Les principaux biens importés par l'État israélien sont les matières premières et les produits semi-finis, les hydrocarbures, les biens de consommation (produits alimentaires et boissons, équipements électriques, équipements de transport...) et les biens d'investissements.

Les importations en provenance de l’UE se composent pour 29% de machine et équipement électriques, pour 15% de véhicules et aéronefs et 13% de produits pharmaceutiques.

Echanges avec la Belgique

Exportations belges vers Israël

25ème marché de la Belgique

Chiffres et tendances : Les exportations belges vers Israël s’élèvent à 1 786,67 millions d’€ (2018). Le marché israélien représente 0,62% du total des exportations belges en 2018. Celles-ci ont connu une diminution de -5,1% par rapport à 2017.

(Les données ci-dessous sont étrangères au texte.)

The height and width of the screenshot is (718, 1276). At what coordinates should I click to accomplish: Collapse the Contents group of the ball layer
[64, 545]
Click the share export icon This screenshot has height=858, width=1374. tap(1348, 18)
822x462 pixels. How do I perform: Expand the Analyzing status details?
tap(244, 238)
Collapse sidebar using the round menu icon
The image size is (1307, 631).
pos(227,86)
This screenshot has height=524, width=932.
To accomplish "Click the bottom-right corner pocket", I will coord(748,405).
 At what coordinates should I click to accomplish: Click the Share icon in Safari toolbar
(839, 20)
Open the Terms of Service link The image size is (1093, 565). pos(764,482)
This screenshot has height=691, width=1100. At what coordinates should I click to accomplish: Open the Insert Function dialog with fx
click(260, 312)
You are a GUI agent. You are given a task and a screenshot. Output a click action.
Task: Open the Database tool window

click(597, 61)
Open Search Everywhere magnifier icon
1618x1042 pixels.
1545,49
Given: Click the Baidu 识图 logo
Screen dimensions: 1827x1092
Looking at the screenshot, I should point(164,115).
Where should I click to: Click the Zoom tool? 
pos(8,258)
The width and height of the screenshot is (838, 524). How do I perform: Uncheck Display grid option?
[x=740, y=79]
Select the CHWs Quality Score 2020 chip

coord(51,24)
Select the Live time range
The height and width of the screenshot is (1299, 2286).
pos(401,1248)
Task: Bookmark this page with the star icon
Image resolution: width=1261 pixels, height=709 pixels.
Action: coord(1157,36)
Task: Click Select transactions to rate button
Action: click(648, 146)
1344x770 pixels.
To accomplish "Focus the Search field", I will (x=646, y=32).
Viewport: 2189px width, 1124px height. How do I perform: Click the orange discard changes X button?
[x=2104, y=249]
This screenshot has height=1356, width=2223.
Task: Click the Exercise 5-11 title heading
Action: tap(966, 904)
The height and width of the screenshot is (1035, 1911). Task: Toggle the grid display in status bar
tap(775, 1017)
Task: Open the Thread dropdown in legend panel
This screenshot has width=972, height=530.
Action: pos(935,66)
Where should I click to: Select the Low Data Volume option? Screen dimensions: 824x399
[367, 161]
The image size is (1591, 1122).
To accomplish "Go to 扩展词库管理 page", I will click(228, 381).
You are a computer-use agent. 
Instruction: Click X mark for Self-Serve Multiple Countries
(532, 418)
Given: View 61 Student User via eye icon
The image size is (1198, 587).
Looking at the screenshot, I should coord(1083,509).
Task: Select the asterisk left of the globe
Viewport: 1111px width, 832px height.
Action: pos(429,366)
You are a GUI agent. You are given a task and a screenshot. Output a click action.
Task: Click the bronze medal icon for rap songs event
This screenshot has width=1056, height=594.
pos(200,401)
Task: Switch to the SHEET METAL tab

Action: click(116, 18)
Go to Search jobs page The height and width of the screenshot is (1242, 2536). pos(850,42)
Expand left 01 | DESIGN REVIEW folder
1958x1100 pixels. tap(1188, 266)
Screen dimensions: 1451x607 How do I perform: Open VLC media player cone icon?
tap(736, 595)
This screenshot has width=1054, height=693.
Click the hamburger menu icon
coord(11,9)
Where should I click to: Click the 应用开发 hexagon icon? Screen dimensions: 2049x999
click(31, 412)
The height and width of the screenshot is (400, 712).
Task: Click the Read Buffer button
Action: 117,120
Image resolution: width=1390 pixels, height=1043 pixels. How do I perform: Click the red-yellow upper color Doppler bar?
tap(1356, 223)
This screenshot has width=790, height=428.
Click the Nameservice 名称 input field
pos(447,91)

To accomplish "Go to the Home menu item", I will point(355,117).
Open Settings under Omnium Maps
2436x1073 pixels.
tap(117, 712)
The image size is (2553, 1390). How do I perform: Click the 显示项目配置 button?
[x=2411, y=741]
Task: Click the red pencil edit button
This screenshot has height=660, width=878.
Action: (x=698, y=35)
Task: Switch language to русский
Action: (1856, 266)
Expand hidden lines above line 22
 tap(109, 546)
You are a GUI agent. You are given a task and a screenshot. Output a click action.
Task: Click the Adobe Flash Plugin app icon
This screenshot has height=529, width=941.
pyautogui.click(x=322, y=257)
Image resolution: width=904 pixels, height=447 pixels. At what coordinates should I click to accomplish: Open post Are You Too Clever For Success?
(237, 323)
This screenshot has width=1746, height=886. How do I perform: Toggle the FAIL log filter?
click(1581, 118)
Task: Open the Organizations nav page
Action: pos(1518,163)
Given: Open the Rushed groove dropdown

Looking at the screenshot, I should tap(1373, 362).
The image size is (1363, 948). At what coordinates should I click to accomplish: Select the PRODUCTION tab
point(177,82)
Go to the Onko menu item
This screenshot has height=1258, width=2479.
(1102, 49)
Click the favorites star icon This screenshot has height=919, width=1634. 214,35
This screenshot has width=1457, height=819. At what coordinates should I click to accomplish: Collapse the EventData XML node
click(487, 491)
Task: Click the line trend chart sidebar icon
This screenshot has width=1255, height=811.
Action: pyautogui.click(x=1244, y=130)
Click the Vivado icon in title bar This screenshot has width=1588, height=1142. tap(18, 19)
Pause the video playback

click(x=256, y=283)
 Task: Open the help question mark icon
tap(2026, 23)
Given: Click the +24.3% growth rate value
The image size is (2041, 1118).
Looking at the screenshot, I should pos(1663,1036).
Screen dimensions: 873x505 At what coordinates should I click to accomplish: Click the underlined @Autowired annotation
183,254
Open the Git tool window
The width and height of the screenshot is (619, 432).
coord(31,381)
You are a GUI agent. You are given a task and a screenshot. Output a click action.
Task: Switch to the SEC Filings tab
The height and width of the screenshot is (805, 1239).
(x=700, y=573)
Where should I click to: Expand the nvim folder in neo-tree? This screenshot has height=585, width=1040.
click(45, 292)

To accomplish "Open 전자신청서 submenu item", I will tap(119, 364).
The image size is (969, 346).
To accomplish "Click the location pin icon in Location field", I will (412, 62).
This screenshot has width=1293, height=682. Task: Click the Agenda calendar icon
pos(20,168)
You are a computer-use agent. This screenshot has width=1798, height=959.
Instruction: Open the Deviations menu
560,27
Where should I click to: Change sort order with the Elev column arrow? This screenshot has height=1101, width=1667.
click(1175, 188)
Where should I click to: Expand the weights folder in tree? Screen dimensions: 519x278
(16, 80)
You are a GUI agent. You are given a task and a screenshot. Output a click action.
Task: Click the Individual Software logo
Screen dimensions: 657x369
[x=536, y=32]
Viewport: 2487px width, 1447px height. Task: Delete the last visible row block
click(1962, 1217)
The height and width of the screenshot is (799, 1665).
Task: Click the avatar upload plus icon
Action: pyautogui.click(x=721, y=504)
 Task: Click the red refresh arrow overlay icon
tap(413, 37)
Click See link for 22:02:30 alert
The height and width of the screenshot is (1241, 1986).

Principaux secteurs concernés:

  • Pierres et métaux précieux: 34,01% (-29,58% par rapport à 2017)
  • Produits de l’industrie chimique: 17,43% (+8,33% par rapport à 2017)
  • Matériel de transport: 12,86% (+13,60% par rapport à 2017)
  • Matières plastiques et caoutchouc: 6,29%(+8,47% par rapport à 2017)
  • Instruments d'optique: 5,64%(+18,53% par rapport à 2017)
  • Produits alimentaires, boissons et tabacs: 4,74% (+87,04% par rapport à 2017)

 

Importations

41ème fournisseur de la Belgique

Chiffres et tendances : Les importations belges en provenance d’Israël s’élèvent à 725,88 millions d’€ en 2018. Elles s’élevaient à 1 055,78 millions d’€ en 2017, soit une diminution de 32,21%. Elles représentaient en 2018 0,25% des importations belges totales.

Principaux secteurs d’importation:

  • Pierres et métaux précieux: 58,46% (-41,66% par rapport à 2018)
  • Matières plastiques et caoutchouc: 8,33% (-0,36% par rapport à 2018)
  • Machine et équipement mécaniques: 8,81% (-14,57% par rapport à 2018)
  • Instruments d’optique: 8,16% (-19,46% par rapport à 2018)

Echanges avec la Wallonie

Exportations wallonnes vers Israël

Israël était notre 35ème client en 2018, avec des exportations de l’ordre de 130,6 Millions d’€. C’était notre 2ème plus gros marché dans les PMO pour la Wallonie et Israel comptait pour 0,29% des exportations Wallonnes.

Chiffres et tendances: Les exportations wallonnes vers Israël s’élèvent à 130,6 millions d’€ en 2018. Ces exportations représentent 0,29 % des exportations wallonnes totales pour 2018. Elles ont connu une augmentation de 94,9% entre 2017 et 2018.

Poids de la Wallonie dans le total belge: 7,31%

Principaux secteurs d’exportations wallons:

  • Produits chimique et pharmaceutique: 39,65%, +72,35% par rapport à 2017
  • Machines et équipements: 24,77%, +380,95 par rapport à 2017 
  • Ouvrages en pierres: 5,50%, -18,55% par rapport à 2017
  • Instruments d’optique: 6,33%, +103,40% par rapport à 2017

Importations

En ce qui concerne les importations, Israel était notre 27ème fournisseur en 2018 pour un total de 86,1Millions d’€ soit 0,25% de nos importations. Nous importons surtout des Instruments d’optique et horlogerie (42%), des équipements mécaniques (41,8%).